Hello,
I’m implementing an AI chat feature for our application’s HTML reports and facing accuracy issues. I’d appreciate your insights on the following problem:
Current Scenario
We’ve integrated an AI chat panel into our application’s reporting system to allow users to get summaries and ask questions about financial reports (like income statements, balance sheet).
The Issue
The AI consistently fails to extract accurate data from these reports, even for simple queries.
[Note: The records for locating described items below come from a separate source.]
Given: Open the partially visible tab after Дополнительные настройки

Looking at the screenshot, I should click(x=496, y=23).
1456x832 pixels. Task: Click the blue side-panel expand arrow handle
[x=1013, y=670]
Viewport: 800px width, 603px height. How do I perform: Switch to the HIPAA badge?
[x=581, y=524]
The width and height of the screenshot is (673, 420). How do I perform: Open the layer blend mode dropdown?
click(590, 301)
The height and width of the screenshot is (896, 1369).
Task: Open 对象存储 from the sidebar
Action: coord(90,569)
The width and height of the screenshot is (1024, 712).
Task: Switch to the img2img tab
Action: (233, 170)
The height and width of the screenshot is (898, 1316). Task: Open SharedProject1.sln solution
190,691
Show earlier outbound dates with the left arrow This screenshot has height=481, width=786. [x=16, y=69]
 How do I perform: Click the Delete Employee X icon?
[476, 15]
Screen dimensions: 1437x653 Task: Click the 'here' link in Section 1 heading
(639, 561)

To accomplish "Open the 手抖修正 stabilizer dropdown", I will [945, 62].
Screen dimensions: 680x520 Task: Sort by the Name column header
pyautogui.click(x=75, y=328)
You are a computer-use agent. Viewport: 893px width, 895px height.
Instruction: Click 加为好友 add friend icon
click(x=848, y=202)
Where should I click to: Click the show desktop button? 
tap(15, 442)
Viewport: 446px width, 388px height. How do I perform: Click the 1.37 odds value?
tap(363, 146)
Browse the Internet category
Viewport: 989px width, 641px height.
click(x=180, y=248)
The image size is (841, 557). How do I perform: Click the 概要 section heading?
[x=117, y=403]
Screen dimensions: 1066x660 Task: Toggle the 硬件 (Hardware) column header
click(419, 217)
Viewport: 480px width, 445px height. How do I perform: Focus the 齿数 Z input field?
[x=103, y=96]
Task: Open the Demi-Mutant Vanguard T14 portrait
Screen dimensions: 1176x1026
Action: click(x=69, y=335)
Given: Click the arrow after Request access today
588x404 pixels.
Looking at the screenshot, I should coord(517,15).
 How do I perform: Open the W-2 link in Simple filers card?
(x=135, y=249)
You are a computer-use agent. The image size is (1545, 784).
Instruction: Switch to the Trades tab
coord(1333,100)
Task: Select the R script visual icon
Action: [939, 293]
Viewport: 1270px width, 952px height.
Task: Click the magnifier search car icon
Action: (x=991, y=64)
For example, when asking “How many operating expenses are there?” “Give breakdown of top 5 operating expense from the month of oct?” from an income statement, the AI cannot provide the correct answer even after multiple attempts.
Solutions We’ve Tried
- HTML Solution:
- Added metadata attributes to our HTML to help the AI understand the document hierarchy
- Included specific instructions in our system prompts about parsing the HTML structure
- Result: Still inaccurate responses
- PDF Solution:
- Converted reports to PDF format
- Result: AI continues to hallucinate and provides incorrect counts and stats
- Image Solution:
- Tried image-based reports
- Result: Same issues with accuracy and hallucination
- JSON Solution:
- Converted data to structured JSON format, expecting better results
- Even with simple flat datasets, the AI struggles with basic counting queries
- Even ChatGPT on the web ultimately resorted to running code to answer the question
- Example: When for test purpose we gave an array of flat user data and asked “How many males are there?”, it couldn’t answer correctly
Dummy Data:
[{
"id": 1,
"first_name": "Broderic",
"last_name": "Kidder",
"email": "bkidder0@cdbaby.com",
"gender": "Male",
"ip_address": "94.205.115.55"
},{},{},{}]
- New Responses API with GPT-4o:
- Built a proof of concept using GPT-4o with the new responses API
- Result: Still experienced the same hallucination issues with flat dataset in JSON.
Questions
- Are we taking the wrong approach to this problem?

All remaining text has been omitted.